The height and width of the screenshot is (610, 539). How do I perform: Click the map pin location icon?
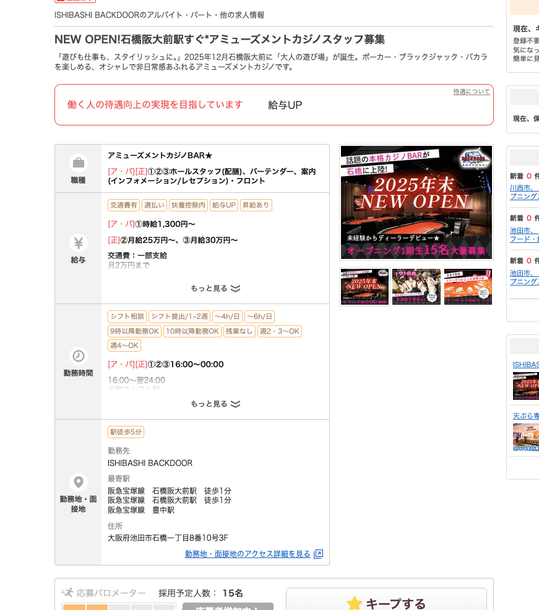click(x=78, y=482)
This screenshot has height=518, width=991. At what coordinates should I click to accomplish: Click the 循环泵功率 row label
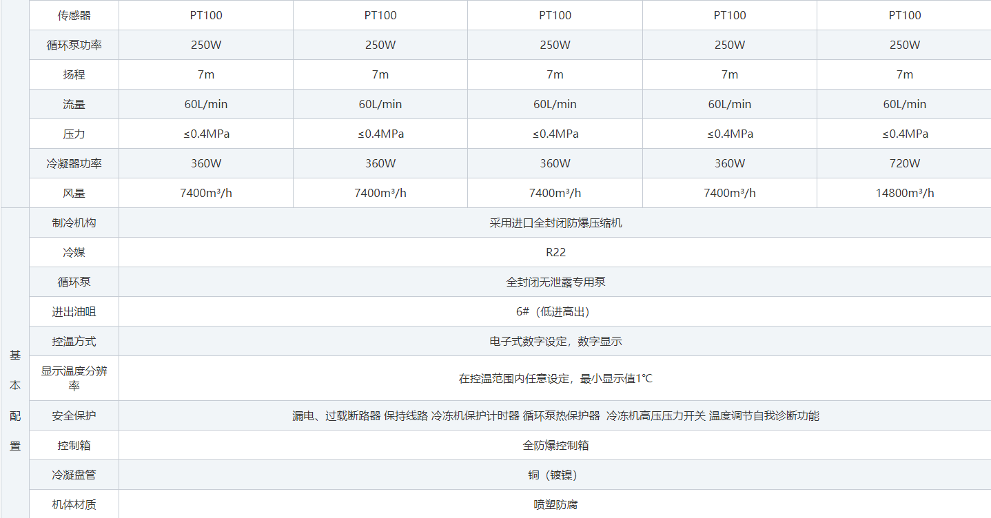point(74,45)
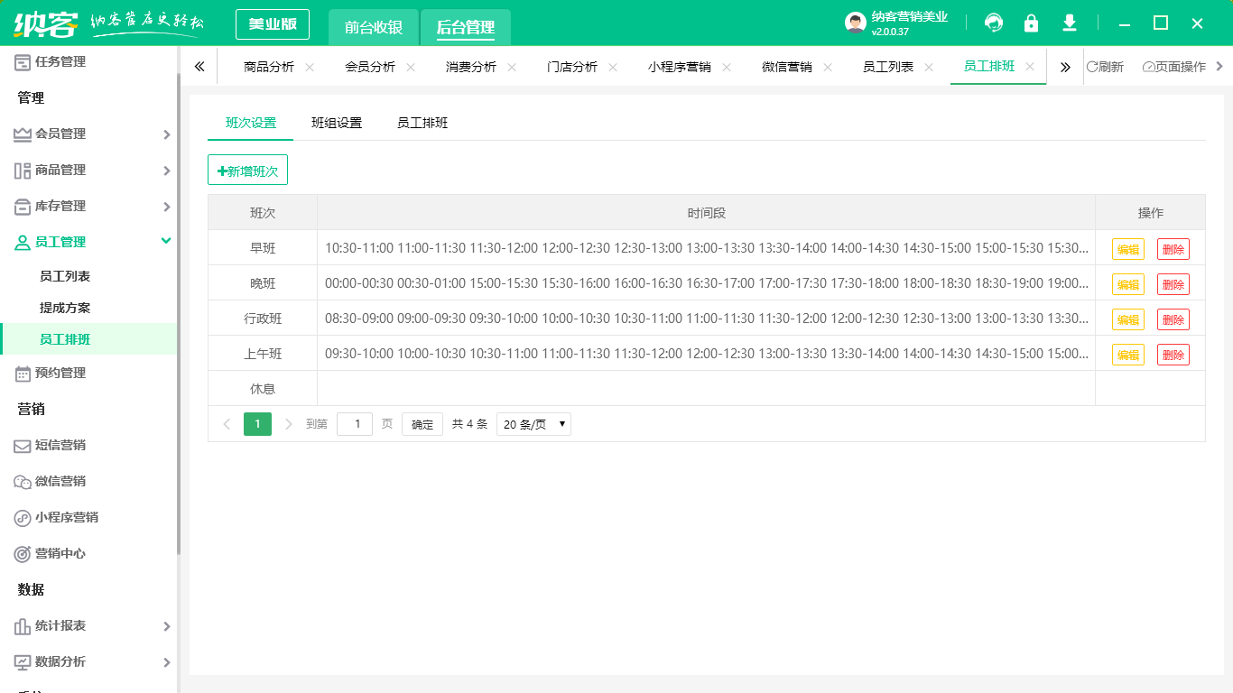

———

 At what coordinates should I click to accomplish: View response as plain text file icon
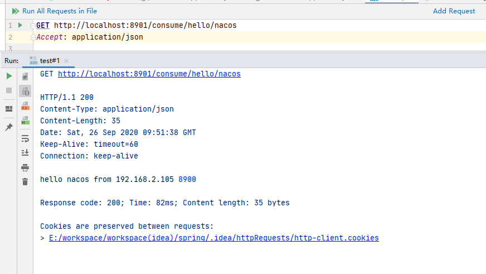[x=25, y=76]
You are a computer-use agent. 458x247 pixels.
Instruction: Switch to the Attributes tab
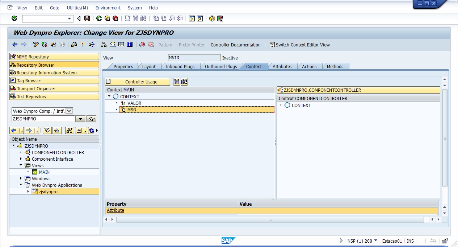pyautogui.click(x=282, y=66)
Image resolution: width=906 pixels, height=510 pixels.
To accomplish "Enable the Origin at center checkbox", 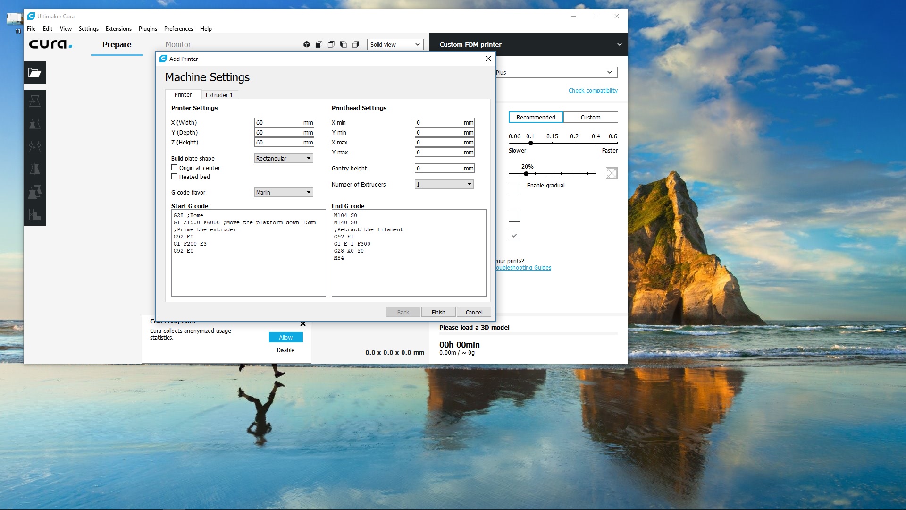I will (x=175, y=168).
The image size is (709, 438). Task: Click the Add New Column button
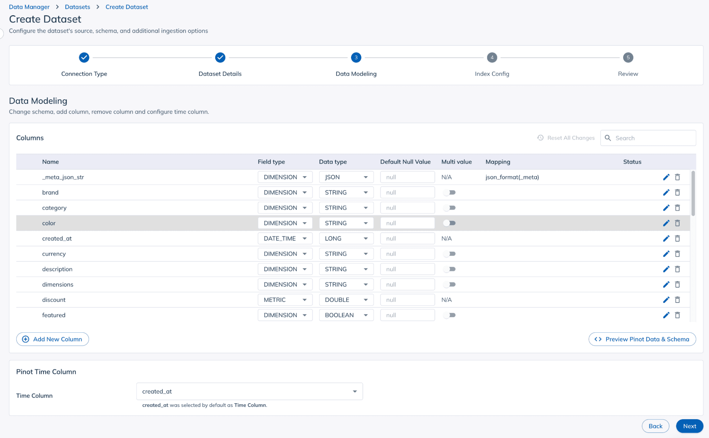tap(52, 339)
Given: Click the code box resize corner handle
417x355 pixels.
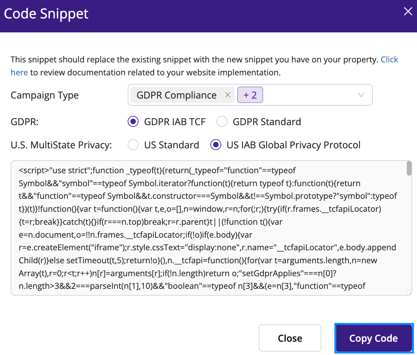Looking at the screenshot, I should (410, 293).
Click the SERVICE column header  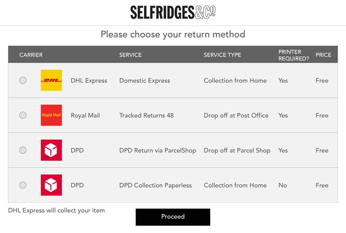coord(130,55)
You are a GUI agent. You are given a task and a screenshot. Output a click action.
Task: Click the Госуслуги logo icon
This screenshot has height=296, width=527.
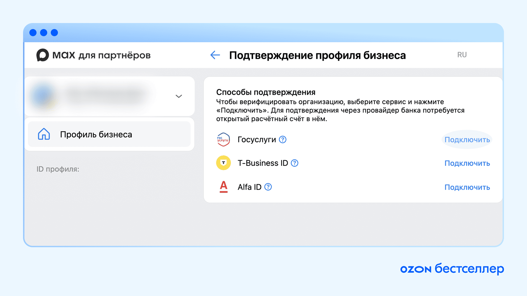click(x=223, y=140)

———

What lines in the listing above hold the string "agent"? List them.

PROBLEM SOLUTION
You are a computer-use agent. 458x247 pixels.
You are a GUI agent. You are given a task and a screenshot. Output a click action.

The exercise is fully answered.